Howard also brushed off the rumor.
"I don't really have anything to say about it, to be honest with you, really, truthfully," Howard said. "I can go back to all the stuff that happened when I was in Double-A and all the talk about trade rumors and that kind of stuff. To be honest, I don't know anything about anything. I'm not really focused on it. If that were the case, which I don't know if it is or not or whatever, it is what it is. Just keep going out there and just keep doing your thing. If you do get a call saying you're traded, just say you're traded. But until that happens, I'm still a Phillie, I'm still here. So let's ride it out."
It might not even be possible for Pujols to be dealt to Philadelphia. His current contract, which runs through this season with a club option for 2011, provides him limited no-trade protection. Each fall, he provides a list of teams to which he can be dealt, and on Monday he listed Florida, Houston and the two Los Angeles teams as among the destinations he would accept. He did not make clear whether the Phillies are on the list.
The weekend report was the biggest instance thus far of trade speculation around Pujols, but likely not the last. He has said that he will not engage in contract talks once the regular season begins, and he repeated that stance on Monday. Meanwhile, at the end of the 2010 season, he reaches 10 years of Major League service time, all of them with the Cardinals, a status that would allow him full no-trade protection.
Thus, if no deal gets done before Opening Day, Pujols' leverage increases greatly. Even so, he has no desire to discuss the matter, reiterating his comments from earlier in the spring that his contract is the most tiring of all possible topics for the three-time MVP.
"It comes to the point where it drives you crazy," he said. "Myself, if you would be in my situation, it's OK to write, but don't ask me. Because I've already told you what I told you before, and if you come with the same thing over and over, it gets to the point where it drives me crazy. I think people need to respect that."
Still, Pujols left open the possibility that a deal could get done before Opening Day. He didn't make it sound likely, but neither did he rule it out.
"When you start talking, all it takes is 24 hours and you can reach an agreement," he said. "So I don't think it takes a month or two months or a year. When you start talking, it takes two or three days and you get it done. So if they're pleased with their offer and I'm pleased with what they offer, then we get it done. But I don't want to talk about that."
The contract talk clearly agitated Pujols more than the trade "rumor." He did not bother to call general manager John Mozeliak about the story.
"I always tell you guys, that's not my business," Pujols said. "That's the organization's. The only thing I take care of is what's in the clubhouse. When it comes time to talk about bringing a guy here who's going to help us out, if they ask me a question, I'll state my opinion, but I'm never going to go to the front office or an owner and tell them, 'We need to do this.' Because that's not my job."

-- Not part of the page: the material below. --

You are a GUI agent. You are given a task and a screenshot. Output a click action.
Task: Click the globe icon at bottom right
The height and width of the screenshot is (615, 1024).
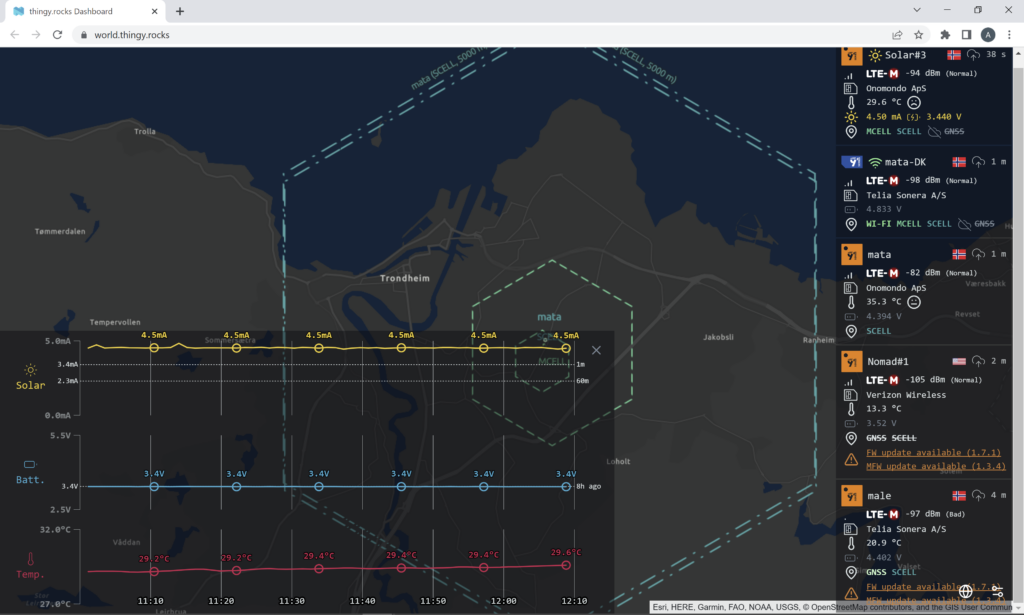coord(966,591)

Manager Tony La Russa was far more irritated than his star player by the story.
"To the extent that anybody takes it seriously, it can distract the Phillies, it can distract here," La Russa said. "I'm pretty sure that none of that is happening, but why even [write it]? ... The person who came up with that one should be tracked down and then you would say, 'Hmmm. That credibility just took a big hit.' Ridiculous, actually. It's not really worth speculating on, except to try to figure out who started it."
For his part, Pujols wasn't nearly so worked up.
"I don't pay attention to that," he said. "My job is to play baseball and take care of this organization as much as I can, try to stay healthy. Stuff like that, if you go by that and what people think, that will drive you crazy."
Matthew Leach is a reporter for MLB.com. This story was not subject to the approval of Major League Baseball or its clubs.